EXERCISE
Render the lines below as a JSON array of strings, one string per line, with blank lines omitted.
─── RECORDS FOR THIS TASK ───
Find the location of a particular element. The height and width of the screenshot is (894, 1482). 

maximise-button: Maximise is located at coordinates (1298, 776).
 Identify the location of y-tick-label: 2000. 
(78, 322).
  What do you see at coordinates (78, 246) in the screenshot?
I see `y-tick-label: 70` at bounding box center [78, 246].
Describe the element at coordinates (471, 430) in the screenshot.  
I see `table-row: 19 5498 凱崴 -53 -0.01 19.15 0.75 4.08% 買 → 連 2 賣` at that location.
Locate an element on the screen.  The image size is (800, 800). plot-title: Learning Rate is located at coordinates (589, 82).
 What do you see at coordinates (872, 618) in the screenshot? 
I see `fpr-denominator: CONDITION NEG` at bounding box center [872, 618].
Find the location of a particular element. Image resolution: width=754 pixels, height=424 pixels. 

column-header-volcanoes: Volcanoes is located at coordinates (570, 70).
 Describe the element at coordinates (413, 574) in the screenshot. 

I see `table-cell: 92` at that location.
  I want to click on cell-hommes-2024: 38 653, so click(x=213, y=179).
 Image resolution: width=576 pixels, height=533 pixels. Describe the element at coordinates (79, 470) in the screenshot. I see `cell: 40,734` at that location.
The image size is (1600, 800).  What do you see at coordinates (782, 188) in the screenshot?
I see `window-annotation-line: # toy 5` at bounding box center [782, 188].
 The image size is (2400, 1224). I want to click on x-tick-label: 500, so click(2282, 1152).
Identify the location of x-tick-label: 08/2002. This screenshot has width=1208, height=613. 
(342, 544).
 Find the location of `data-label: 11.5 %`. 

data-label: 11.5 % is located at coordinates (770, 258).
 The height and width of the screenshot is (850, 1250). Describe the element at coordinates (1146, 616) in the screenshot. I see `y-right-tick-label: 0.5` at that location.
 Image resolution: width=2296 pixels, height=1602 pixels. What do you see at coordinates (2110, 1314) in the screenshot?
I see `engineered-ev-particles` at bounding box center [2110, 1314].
───
WRITTEN RESPONSE
[
  "Find the location of a particular element. The height and width of the screenshot is (894, 1482). ",
  "maximise-button: Maximise is located at coordinates (1298, 776).",
  " Identify the location of y-tick-label: 2000. ",
  "(78, 322).",
  "  What do you see at coordinates (78, 246) in the screenshot?",
  "I see `y-tick-label: 70` at bounding box center [78, 246].",
  "Describe the element at coordinates (471, 430) in the screenshot.  ",
  "I see `table-row: 19 5498 凱崴 -53 -0.01 19.15 0.75 4.08% 買 → 連 2 賣` at that location.",
  "Locate an element on the screen.  The image size is (800, 800). plot-title: Learning Rate is located at coordinates (589, 82).",
  " What do you see at coordinates (872, 618) in the screenshot? ",
  "I see `fpr-denominator: CONDITION NEG` at bounding box center [872, 618].",
  "Find the location of a particular element. Image resolution: width=754 pixels, height=424 pixels. ",
  "column-header-volcanoes: Volcanoes is located at coordinates (570, 70).",
  " Describe the element at coordinates (413, 574) in the screenshot. ",
  "I see `table-cell: 92` at that location.",
  "  I want to click on cell-hommes-2024: 38 653, so click(x=213, y=179).",
  " Image resolution: width=576 pixels, height=533 pixels. Describe the element at coordinates (79, 470) in the screenshot. I see `cell: 40,734` at that location.",
  "The image size is (1600, 800).  What do you see at coordinates (782, 188) in the screenshot?",
  "I see `window-annotation-line: # toy 5` at bounding box center [782, 188].",
  " The image size is (2400, 1224). I want to click on x-tick-label: 500, so click(2282, 1152).",
  "Identify the location of x-tick-label: 08/2002. This screenshot has width=1208, height=613. ",
  "(342, 544).",
  " Find the location of `data-label: 11.5 %`. ",
  "data-label: 11.5 % is located at coordinates (770, 258).",
  " The height and width of the screenshot is (850, 1250). Describe the element at coordinates (1146, 616) in the screenshot. I see `y-right-tick-label: 0.5` at that location.",
  " Image resolution: width=2296 pixels, height=1602 pixels. What do you see at coordinates (2110, 1314) in the screenshot?",
  "I see `engineered-ev-particles` at bounding box center [2110, 1314]."
]